The first line of the introduction to From The Hips, the pregnancy and baby book I co-authored, is something like, “We have a confession to make. We didn’t know what a doula was when we got pregnant.” I recall being surprised to learn that midwives take insurance and deliver in hospitals. And upset to discover that my doctor wouldn’t be with me during most of labor.

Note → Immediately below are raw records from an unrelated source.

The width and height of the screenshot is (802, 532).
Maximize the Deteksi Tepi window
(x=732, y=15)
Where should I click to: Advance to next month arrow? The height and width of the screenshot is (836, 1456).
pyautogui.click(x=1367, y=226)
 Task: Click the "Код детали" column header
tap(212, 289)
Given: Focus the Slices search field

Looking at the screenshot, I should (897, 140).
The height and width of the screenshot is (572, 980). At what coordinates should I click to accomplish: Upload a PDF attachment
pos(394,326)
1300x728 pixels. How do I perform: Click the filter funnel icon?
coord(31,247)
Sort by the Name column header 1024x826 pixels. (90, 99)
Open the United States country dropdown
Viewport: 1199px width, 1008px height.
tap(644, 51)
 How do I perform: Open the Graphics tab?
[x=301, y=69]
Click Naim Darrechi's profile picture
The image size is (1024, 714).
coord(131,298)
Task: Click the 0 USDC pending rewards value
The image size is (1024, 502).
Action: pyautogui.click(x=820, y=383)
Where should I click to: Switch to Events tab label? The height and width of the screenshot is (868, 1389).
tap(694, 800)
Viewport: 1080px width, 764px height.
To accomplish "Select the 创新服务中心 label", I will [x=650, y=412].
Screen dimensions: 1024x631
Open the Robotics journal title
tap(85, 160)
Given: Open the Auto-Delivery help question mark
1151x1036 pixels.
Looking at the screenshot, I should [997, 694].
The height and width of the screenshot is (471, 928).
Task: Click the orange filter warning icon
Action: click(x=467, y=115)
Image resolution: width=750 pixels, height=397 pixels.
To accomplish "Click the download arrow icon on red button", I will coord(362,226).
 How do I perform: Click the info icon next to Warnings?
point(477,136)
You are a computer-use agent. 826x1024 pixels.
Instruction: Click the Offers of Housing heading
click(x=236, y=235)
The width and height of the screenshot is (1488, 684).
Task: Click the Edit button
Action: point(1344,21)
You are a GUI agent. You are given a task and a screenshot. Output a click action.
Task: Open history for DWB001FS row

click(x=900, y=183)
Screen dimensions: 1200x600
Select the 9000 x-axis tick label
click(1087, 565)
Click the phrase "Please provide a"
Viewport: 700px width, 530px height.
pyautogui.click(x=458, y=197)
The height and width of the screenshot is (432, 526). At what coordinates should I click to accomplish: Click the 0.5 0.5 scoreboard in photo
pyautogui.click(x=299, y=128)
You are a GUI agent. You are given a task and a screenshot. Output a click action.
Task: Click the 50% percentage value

I am frequently asked, “What’s the difference between a doula and a midwife?” and “Are there midwives at the hospital who can help if my doctor isn’t with me the whole time?” These are all such good questions, I’ve decided to write a quick easy definitions for each of these key players. Here they are:
Most doctors who care for women throughout pregnancy and in labor are obstetricians (OBs) but some general practitioners (GPs) also known as family doctors deliver babies. OBs are trained to do c-sections and some have special expertise in caring for high risk pregnancies. The way the system is set up, most doctors check on patients when they arrive at the hospital or birthing center but are only with mom continuously at the very end of labor when mom is pushing and the baby is born. Doctors mostly work in hospitals and sometimes birthing centers.
Midwives also care for women throughout pregnancy and birth. They are not trained to perform c-sections so if one becomes necessary, a doctor is on back-up to do the surgery. (The midwife will stay with mom throughout). As midwives are less common in the US than in other countries, people are often surprised to hear that they prescribe medications, screen for pregnancy-related illnesses, order ultrasounds and other common procedures used in pregnancy and birth. The midwifery model of care emphasizes continuous support for mothers in labor, so midwives have more training in supporting moms through the pain of labor– they tend to be there throughout active labor. Perhaps because of this and various other factors midwifery care tends to involve fewer medical interventions than care under an obstetrician. There are different kinds of midwives– certified nurse midwives have been through nursing and midwifery school and may work in hospitals, birthing centers and at home births. Certified professional midwives tend to deliver at home, but the laws about where midwives practice vary from state to state. As with doctors, it depends on the individual, but insurance-coverage is often an option.
Labor and delivery nurses are trained to administer IVs, enemas, catheters and even sometimes check women to see how dilated they are. They also play a very important role in communicating between the doctor and mother. There are nurses who know a lot about coping with pain in labor and will be gentle, reassuring and full of knowledge and there are others who are less experienced or, due to staffing issues, simply don’t have the time to spend with each laboring mom. I know people who attend a lot of births who recommend bringing in cookies for the nursing staff as they are often working late, long shifts and appreciate being noticed. Of course, this comes back to you in the form of an extra pillow or cup of ice-chips… I like to think of it as a friendly move rather than a bribe You may have more than one nurse as labor can be longer than a single shift. Nurses in birthing centers tend to have more experience with un-medicated births.
There are labor support doulas and postpartum doulas. Labor support doulas have become more and more popular as studies show use of continuous support reduces the chance of medical interventions including c-sections and can even make labor a little shorter. They are also filling a gap left by our maternity care system– the need of mothers to have support and reassurance throughout. They’re also good at navigating the hospital (triage, etc) and have a vast knowledge of things like massage and positioning that can take the edge of the pain and help labor become more efficient. First time parents most often find labor support doulas helpful no matter what the circumstances are and whether mom is open to an epidural or not. The cost can be prohibitive. Doulas typically charge between $500 and $1,500 and up, depending on the level of experience. Doulas are very good at making sure labor and birth is an intimate experience for a couple, they do not elbow your partner out of the way but rather support him or her to help and be able to enjoy the moment.
In a perfect world I think every pregnant woman should have a doula, nurse, midwife and doctor and insurance should cover it all. They all wouldn’t be with you at the same time: The doula would help you with the pain in labor, the nurse would tend to things like IVs and monitoring, the midwife would be there for the birth and the doctor would be called in if a medical situation arises. But alas, our system requires that we pick a doctor or a midwife. We get a nurse, but she’s also tending to others. And we have to pay for a doula ourselves. I think it’s a flawed system but there are ways to work it: Cobble together the support you need so there’s the right balance of labor support and medical back-up care.